>> BEGIN
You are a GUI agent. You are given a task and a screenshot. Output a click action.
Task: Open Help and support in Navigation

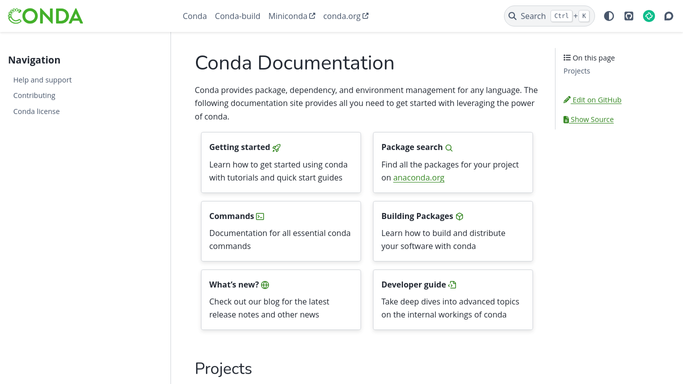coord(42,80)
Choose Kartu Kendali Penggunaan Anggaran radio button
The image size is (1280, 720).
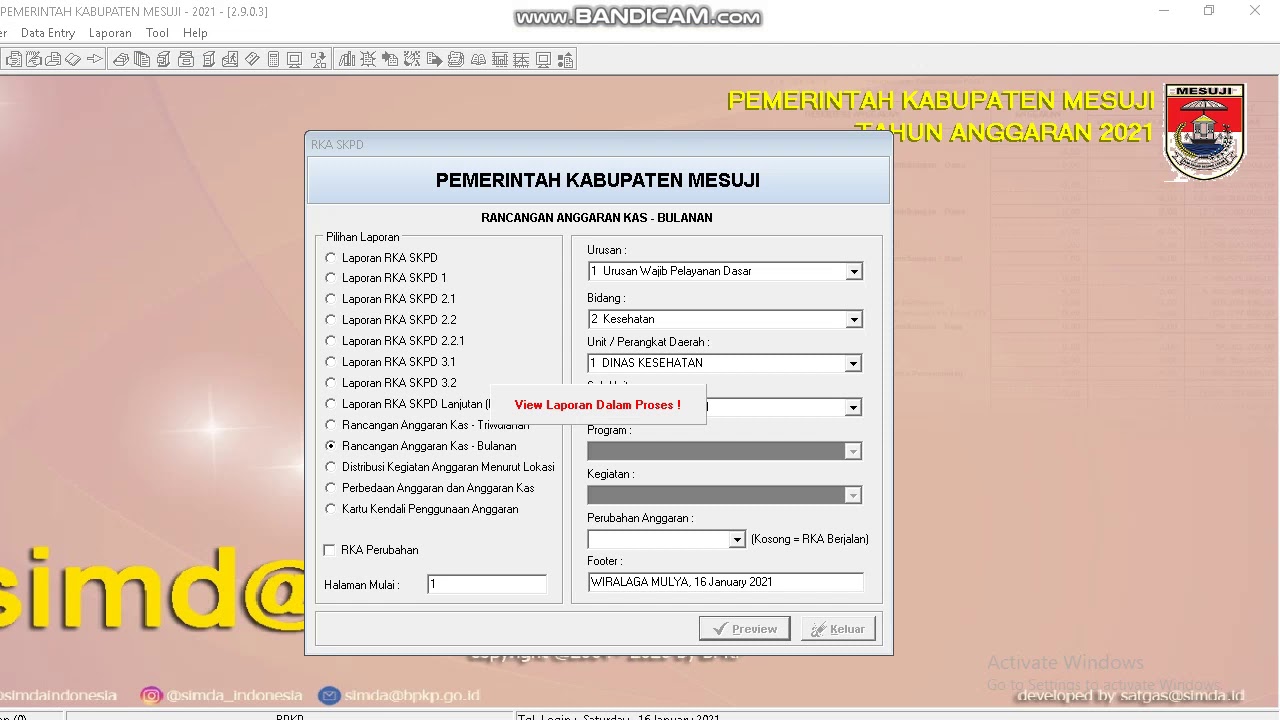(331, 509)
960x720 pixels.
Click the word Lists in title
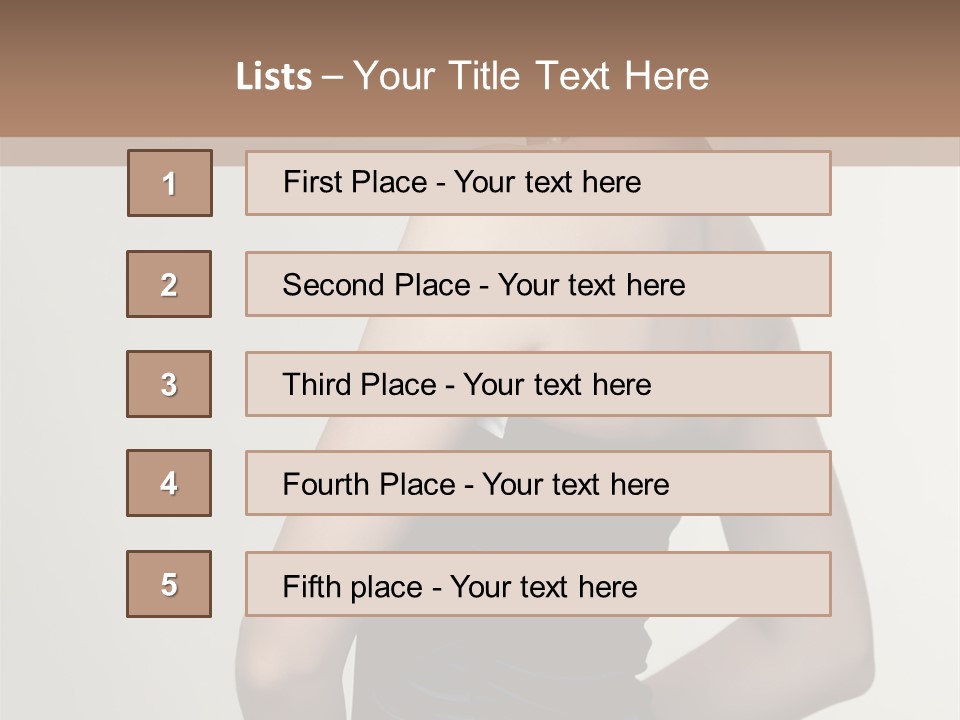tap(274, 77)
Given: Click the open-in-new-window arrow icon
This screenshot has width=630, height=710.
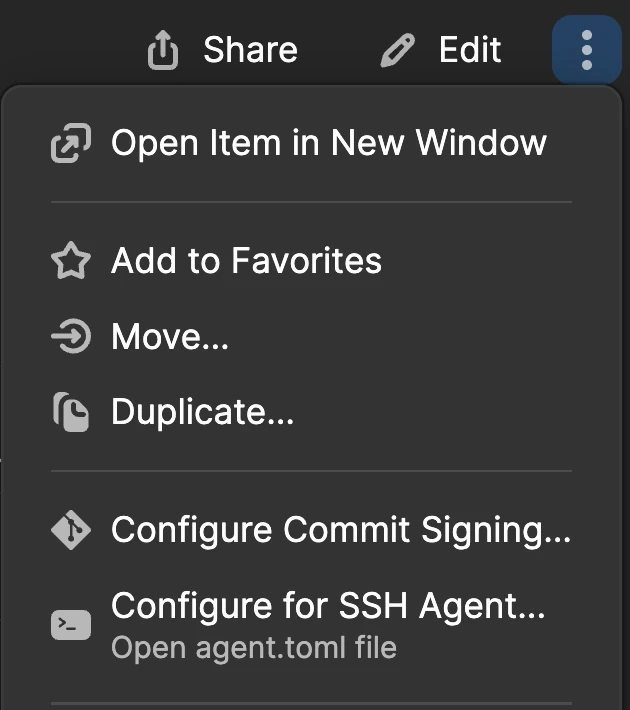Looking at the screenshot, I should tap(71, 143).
>> END
GIVEN REQUEST:
Return all of the lines above unchanged, omitting the pictures from your answer.

FULL ANSWER:
You are a GUI agent. You are given a task and a screenshot. Output a click action.
Task: Open Help and support in Navigation

coord(42,80)
Choose Kartu Kendali Penggunaan Anggaran radio button
The image size is (1280, 720).
(331, 509)
960x720 pixels.
Click the word Lists in title
tap(274, 77)
Given: Click the open-in-new-window arrow icon
This screenshot has width=630, height=710.
Looking at the screenshot, I should tap(71, 143).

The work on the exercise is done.